The output is a flat dictionary containing:

- Aggregated Results:
    - global_explanation (str): Human-readable explanation of the evaluation
    (added by parent evaluator)
    - score (float | int): Final aggregated score based on rule-based logic
    - relevancy_rating (str): Final relevancy rating ("good", "bad", or "incomplete")
    - possible_issues (list[str], optional): List of detected issues
    (only present when trajectory is good)

- Trajectory Evaluation Results:
    - langchain_agent_trajectory_accuracy (dict): Trajectory evaluation result containing
    score, explanation, key, and metadata from the agent trajectory metric

- Generation Evaluation Results (nested):
    - generation (dict): Generation evaluation results containing:
        - global_explanation (str): Explanation of generation quality
        - relevancy_rating (str): Generation quality rating
        - score (float | int): Generation quality score
        - possible_issues (list[str]): List of generation-related issues
        - Individual metric results (completeness, groundedness, redundancy,
        language_consistency, refusal_alignment)

Attributes:

Name Type Description
name str

The name of the evaluator.

agent_evaluator AgentEvaluator

Pre-configured evaluator for trajectory assessment.

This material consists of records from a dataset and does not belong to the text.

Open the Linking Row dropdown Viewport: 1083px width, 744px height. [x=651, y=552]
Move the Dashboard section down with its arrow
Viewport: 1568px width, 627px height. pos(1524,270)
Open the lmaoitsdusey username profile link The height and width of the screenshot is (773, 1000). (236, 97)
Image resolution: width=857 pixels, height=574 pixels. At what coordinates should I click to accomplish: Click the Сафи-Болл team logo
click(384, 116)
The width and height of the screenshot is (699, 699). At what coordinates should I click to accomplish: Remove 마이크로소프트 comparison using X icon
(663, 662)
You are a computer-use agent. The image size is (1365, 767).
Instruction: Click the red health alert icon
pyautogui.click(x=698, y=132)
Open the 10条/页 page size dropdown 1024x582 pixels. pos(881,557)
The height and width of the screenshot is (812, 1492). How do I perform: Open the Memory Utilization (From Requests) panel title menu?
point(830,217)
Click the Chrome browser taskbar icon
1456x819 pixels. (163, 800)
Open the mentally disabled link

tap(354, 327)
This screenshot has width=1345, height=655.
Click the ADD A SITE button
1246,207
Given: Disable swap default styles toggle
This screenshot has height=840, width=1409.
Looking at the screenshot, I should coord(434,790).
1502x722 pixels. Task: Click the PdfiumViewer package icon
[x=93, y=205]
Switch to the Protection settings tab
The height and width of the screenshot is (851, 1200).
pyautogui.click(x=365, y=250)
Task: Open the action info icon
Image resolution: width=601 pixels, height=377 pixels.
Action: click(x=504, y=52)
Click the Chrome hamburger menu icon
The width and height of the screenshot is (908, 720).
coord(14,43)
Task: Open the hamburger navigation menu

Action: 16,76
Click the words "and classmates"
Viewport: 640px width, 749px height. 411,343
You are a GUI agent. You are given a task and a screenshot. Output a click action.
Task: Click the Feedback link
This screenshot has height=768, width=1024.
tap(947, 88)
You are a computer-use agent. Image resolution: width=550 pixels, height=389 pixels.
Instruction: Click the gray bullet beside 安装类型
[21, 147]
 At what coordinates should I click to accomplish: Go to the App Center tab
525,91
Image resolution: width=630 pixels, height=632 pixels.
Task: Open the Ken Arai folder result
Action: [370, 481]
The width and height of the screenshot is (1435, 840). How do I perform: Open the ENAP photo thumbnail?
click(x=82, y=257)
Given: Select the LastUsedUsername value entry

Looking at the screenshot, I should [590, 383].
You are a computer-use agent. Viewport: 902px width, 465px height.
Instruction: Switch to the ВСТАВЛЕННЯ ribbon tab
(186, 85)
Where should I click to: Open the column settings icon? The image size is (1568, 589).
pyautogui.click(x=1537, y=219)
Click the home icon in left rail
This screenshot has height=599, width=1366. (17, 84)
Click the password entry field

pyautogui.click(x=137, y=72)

generation_evaluator GEvalGenerationEvaluator

Pre-configured evaluator for generation quality assessment.

Example

import os from gllm_evals.evaluator.agent_evaluator import AgentEvaluator from gllm_evals.evaluator.geval_generation_evaluator import GEvalGenerationEvaluator

Configure individual evaluators

agent_eval = AgentEvaluator( ... model="openai/gpt-4o-mini", ... model_credentials=os.getenv("OPENAI_API_KEY"), ... use_reference=True, ... ) gen_eval = GEvalGenerationEvaluator( ... model="google/gemini-2.0-flash", ... model_credentials=os.getenv("GOOGLE_API_KEY"), ... run_parallel=True, ... )

Create combined evaluator

evaluator = TrajectoryGenerationEvaluator( ... agent_evaluator=agent_eval, ... generation_evaluator=gen_eval, ... )

Evaluate

result = await evaluator.evaluate(data)

Initialize the TrajectoryGenerationEvaluator with optional dependency injection.

Parameters:

Name Type Description Default
agent_evaluator AgentEvaluator | None

Pre-configured evaluator for agent trajectory evaluation. If None, a default AgentEvaluator will be created with model=DefaultValues.AGENT_EVALS_MODEL. Defaults to None.

None
generation_evaluator GEvalGenerationEvaluator | None

Pre-configured evaluator for generation quality assessment. If None, a default GEvalGenerationEvaluator will be created with model=DefaultValues.MODEL. Defaults to None.

None
Note

When using default evaluators (by not providing agent_evaluator or generation_evaluator), make sure the required environment variables are set: - OPENAI_API_KEY for agent evaluator - GOOGLE_API_KEY for generation evaluator

required_fields: set[str] property

Returns the required fields for the data.

Returns the combined set of required fields from both the trajectory evaluator and generation evaluator.

Returns:

Type Description
set[str]

set[str]: The required fields for the data.